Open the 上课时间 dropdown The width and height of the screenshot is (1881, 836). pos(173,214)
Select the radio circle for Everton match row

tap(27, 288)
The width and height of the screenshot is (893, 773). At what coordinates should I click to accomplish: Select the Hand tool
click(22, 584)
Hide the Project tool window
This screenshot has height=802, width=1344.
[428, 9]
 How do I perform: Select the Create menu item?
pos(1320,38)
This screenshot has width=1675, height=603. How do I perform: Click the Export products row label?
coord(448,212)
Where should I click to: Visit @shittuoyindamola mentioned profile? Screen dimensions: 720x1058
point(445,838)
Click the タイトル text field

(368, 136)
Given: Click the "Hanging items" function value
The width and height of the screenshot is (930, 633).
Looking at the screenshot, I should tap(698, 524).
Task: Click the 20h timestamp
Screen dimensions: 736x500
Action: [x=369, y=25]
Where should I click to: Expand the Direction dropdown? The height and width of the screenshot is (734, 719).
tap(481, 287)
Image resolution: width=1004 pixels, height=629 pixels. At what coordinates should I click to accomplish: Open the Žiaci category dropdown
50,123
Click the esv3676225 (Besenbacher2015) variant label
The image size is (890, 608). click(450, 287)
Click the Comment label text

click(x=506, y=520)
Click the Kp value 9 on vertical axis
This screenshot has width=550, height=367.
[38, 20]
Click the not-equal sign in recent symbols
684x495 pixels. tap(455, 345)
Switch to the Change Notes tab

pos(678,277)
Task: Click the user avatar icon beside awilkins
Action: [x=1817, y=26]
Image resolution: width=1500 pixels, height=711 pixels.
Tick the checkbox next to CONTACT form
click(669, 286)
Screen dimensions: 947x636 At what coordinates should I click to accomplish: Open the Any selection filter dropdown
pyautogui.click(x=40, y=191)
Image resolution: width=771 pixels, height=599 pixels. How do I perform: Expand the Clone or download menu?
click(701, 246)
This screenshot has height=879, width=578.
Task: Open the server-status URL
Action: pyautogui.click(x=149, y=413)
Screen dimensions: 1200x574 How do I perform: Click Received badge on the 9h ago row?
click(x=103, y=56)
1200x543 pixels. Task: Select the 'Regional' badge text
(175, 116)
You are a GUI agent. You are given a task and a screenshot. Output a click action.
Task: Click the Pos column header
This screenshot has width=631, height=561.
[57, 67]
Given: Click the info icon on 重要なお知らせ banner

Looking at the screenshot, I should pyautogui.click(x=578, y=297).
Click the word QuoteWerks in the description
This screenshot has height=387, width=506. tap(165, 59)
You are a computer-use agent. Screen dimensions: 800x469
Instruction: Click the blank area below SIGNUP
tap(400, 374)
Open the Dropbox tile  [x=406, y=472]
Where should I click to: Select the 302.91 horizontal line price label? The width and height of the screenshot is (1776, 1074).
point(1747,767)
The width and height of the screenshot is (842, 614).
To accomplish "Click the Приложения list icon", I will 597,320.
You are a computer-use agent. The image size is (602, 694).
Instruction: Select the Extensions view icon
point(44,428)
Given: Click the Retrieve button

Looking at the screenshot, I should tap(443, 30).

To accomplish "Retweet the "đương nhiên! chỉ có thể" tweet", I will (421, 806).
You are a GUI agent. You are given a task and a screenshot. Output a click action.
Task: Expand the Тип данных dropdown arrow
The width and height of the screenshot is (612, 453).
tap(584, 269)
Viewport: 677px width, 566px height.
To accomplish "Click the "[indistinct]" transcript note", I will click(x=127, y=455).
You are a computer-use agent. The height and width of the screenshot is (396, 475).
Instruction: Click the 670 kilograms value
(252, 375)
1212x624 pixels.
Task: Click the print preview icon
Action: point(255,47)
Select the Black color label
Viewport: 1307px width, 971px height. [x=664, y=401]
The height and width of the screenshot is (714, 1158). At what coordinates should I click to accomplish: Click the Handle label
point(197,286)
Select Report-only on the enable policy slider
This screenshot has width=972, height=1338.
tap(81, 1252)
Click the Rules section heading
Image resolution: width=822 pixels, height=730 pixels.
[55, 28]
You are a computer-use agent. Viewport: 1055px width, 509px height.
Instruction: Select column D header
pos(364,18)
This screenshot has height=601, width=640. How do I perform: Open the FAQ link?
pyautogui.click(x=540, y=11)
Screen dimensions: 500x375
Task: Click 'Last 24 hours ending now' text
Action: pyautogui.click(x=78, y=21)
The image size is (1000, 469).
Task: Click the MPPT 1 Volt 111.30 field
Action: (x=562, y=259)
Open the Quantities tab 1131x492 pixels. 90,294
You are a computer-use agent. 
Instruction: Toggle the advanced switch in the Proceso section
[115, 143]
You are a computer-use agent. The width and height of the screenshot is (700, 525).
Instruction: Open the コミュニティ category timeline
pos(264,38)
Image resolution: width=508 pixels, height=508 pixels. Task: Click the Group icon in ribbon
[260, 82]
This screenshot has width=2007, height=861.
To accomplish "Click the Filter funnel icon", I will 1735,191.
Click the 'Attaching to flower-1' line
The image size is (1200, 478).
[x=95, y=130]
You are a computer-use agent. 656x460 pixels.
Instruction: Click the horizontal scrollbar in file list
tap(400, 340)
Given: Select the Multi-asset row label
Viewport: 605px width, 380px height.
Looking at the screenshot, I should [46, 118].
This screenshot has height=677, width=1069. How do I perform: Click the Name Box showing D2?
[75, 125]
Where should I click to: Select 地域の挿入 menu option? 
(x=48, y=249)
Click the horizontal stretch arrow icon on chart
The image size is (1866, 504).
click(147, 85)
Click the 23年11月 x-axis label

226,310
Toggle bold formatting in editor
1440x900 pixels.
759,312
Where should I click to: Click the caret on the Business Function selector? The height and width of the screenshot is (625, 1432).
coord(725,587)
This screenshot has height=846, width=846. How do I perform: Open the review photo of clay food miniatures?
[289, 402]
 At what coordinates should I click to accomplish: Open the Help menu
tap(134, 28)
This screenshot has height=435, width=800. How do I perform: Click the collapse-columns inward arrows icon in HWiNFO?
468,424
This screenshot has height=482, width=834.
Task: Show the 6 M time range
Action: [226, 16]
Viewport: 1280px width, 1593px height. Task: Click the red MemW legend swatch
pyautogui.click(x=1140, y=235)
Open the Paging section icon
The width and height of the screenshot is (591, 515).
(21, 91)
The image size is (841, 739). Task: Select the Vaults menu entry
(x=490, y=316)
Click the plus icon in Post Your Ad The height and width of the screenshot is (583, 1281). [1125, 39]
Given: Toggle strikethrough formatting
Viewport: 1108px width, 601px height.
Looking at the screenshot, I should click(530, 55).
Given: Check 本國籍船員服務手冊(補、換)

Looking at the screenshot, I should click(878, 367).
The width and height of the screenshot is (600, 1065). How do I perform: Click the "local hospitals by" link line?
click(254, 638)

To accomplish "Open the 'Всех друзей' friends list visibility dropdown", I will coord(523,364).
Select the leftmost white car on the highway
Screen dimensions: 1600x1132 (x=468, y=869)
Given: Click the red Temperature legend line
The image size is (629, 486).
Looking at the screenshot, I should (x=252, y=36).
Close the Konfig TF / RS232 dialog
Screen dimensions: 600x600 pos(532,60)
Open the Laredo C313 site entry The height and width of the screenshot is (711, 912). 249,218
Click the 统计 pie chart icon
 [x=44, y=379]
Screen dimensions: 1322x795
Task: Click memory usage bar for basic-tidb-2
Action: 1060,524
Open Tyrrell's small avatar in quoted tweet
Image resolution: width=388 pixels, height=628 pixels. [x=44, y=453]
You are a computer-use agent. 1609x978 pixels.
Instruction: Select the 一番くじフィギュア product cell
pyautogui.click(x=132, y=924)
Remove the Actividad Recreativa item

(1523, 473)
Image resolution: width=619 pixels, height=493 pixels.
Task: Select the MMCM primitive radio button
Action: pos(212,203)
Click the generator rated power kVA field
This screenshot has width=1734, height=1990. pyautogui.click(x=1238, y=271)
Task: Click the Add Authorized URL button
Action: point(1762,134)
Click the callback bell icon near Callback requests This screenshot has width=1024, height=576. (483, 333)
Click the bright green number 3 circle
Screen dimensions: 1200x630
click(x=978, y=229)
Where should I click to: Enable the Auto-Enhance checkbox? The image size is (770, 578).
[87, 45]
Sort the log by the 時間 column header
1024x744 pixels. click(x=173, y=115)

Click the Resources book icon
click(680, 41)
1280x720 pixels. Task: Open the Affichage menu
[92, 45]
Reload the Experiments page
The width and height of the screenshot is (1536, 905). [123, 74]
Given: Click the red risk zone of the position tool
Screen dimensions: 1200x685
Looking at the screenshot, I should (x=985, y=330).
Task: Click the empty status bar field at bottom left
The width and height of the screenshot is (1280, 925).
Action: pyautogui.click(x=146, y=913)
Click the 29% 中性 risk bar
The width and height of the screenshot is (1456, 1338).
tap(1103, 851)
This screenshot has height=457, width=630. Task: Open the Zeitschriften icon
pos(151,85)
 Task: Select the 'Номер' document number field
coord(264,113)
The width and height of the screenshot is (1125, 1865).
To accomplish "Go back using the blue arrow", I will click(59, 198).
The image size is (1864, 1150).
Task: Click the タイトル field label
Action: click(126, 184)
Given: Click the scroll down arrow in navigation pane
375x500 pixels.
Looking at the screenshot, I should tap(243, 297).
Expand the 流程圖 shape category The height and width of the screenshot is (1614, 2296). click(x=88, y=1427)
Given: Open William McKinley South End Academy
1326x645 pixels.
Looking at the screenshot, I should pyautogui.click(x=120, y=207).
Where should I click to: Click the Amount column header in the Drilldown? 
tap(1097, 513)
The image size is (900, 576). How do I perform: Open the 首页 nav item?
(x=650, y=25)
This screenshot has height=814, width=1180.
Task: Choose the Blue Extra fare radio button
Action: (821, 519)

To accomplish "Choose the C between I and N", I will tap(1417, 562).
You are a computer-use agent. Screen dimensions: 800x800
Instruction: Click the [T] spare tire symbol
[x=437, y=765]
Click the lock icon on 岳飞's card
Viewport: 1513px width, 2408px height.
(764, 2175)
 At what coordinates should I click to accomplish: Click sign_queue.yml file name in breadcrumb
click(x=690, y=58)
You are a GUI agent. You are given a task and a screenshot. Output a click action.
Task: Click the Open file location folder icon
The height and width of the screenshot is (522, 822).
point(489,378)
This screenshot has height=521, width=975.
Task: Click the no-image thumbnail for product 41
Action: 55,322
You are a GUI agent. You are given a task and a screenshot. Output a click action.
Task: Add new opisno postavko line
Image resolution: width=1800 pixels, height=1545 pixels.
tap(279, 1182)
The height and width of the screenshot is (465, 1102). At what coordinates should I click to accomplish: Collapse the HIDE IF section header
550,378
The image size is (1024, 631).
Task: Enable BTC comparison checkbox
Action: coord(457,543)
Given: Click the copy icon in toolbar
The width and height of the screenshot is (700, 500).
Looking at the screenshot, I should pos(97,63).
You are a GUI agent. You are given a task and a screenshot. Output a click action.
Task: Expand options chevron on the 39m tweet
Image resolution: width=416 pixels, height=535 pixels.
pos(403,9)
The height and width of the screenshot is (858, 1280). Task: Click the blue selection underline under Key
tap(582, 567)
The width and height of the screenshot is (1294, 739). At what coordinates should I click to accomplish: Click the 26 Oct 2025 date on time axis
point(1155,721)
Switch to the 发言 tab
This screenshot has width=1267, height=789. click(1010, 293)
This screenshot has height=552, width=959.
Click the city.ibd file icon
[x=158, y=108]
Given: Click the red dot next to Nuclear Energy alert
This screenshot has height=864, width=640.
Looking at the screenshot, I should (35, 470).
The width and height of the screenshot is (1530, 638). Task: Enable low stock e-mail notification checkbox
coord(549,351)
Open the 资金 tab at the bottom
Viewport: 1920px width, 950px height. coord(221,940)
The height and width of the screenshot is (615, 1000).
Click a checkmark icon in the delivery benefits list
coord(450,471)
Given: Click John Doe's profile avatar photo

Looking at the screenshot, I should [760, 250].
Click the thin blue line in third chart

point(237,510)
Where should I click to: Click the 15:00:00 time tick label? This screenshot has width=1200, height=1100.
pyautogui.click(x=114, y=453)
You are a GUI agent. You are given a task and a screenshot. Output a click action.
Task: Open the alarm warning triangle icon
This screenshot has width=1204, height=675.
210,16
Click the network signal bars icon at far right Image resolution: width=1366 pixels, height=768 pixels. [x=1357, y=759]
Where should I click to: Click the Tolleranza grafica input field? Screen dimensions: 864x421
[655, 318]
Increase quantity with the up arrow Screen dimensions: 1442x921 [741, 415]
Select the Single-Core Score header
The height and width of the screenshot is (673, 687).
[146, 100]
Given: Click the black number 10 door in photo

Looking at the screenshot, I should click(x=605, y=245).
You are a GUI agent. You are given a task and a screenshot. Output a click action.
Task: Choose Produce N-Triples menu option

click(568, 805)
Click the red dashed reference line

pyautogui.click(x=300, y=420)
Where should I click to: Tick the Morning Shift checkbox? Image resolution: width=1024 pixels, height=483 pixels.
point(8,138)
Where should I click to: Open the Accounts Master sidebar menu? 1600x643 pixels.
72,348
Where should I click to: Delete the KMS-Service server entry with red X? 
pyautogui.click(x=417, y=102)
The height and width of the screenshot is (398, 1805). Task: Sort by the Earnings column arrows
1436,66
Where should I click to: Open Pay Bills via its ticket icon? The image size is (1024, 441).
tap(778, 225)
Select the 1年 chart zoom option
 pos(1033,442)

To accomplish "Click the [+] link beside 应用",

┄┄┄┄┄┄

Exercise instructions |
Show all lines from the records above where the word "computer" occurs.

Your solution |
You are a computer-use agent. Screen dimensions: 800x469
You are a computer-use agent. The image size is (602, 694).
You are a computer-use agent. The height and width of the screenshot is (396, 475).
You are a computer-use agent. Viewport: 1055px width, 509px height.
You are a computer-use agent. 
You are a computer-use agent. The width and height of the screenshot is (700, 525).
You are a computer-use agent. 656x460 pixels.
You are a computer-use agent. 1609x978 pixels.
You are a computer-use agent. Screen dimensions: 800x800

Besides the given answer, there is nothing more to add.